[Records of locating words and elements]
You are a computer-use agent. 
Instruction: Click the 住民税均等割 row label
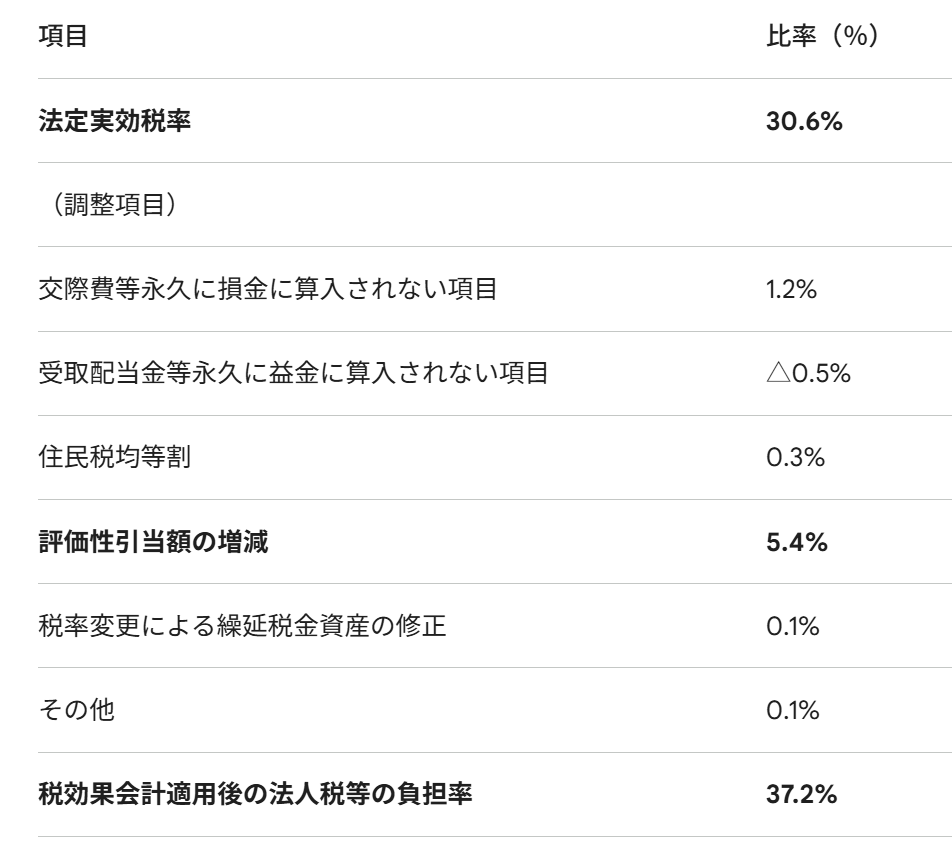(x=114, y=458)
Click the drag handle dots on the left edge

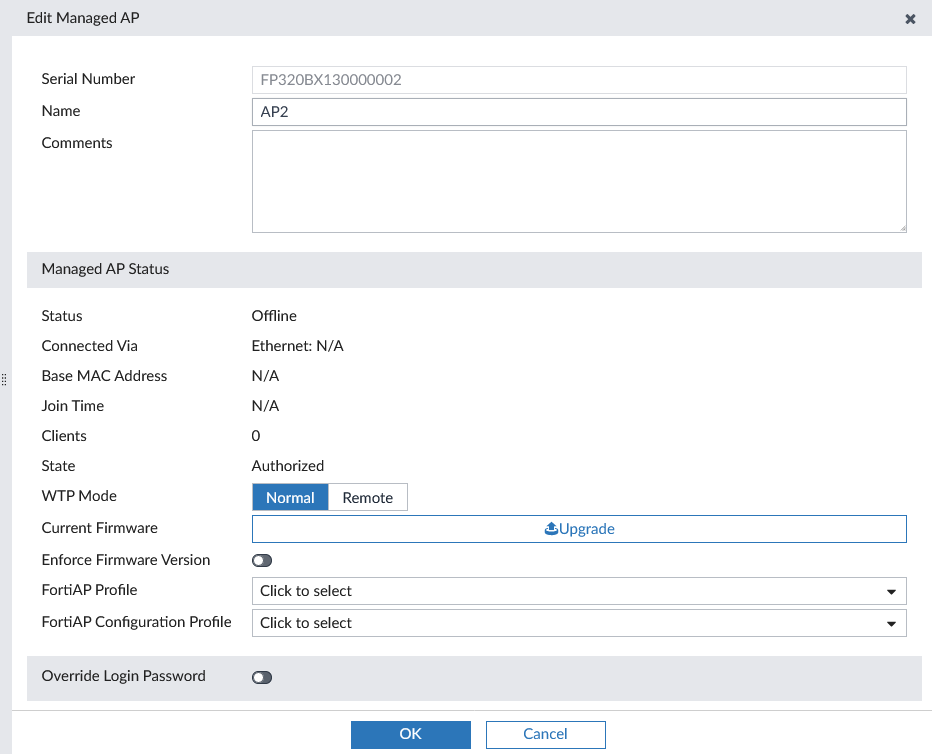click(4, 380)
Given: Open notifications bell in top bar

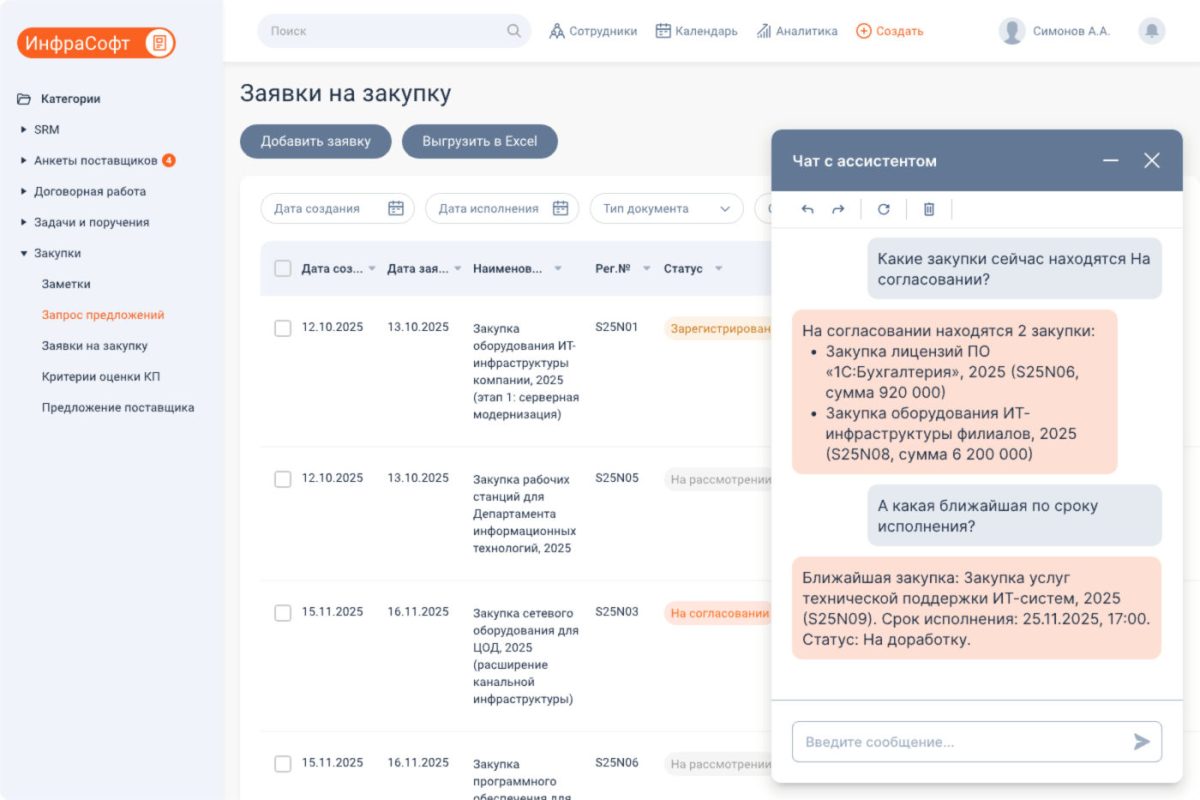Looking at the screenshot, I should pos(1151,31).
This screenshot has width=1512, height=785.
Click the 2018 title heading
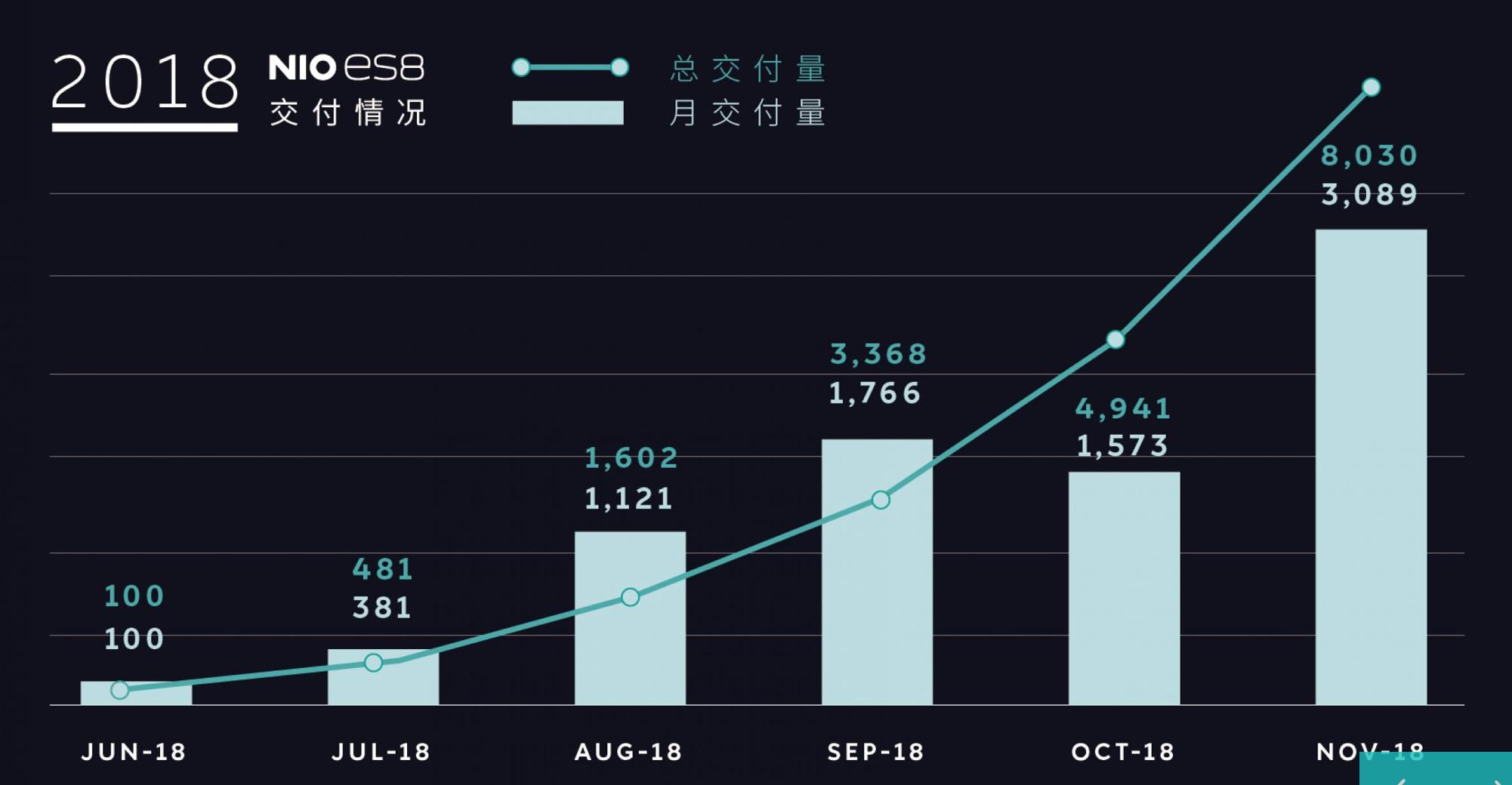144,83
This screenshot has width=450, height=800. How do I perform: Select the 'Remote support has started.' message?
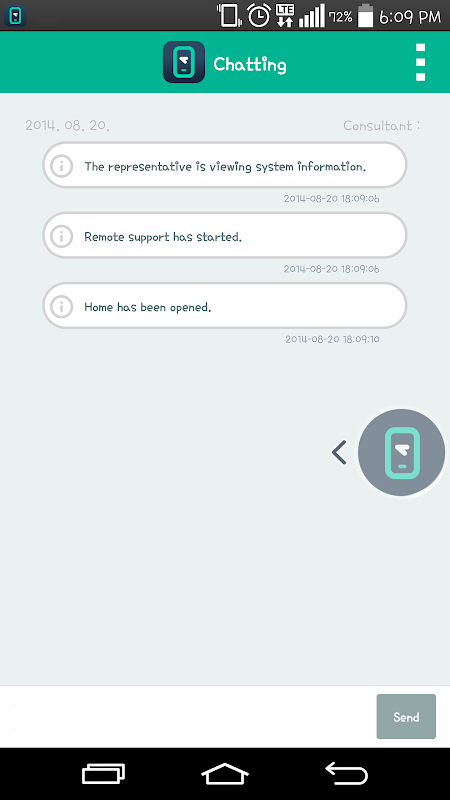pos(224,235)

▸ What is required
Render the material above as a numbered list, one line per item, leaving out blank lines and the pictures.

▸ Answer to the exercise
1. You are a computer-use agent. 
2. Instruction: Click the 住民税均等割 row label
3. (x=114, y=458)
4. Click the drag handle dots on the left edge
5. click(4, 380)
6. Given: Open notifications bell in top bar
7. Looking at the screenshot, I should pos(1151,31).
8. This screenshot has width=1512, height=785.
9. Click the 2018 title heading
10. 144,83
11. This screenshot has width=450, height=800. How do I perform: Select the 'Remote support has started.' message?
12. pos(224,235)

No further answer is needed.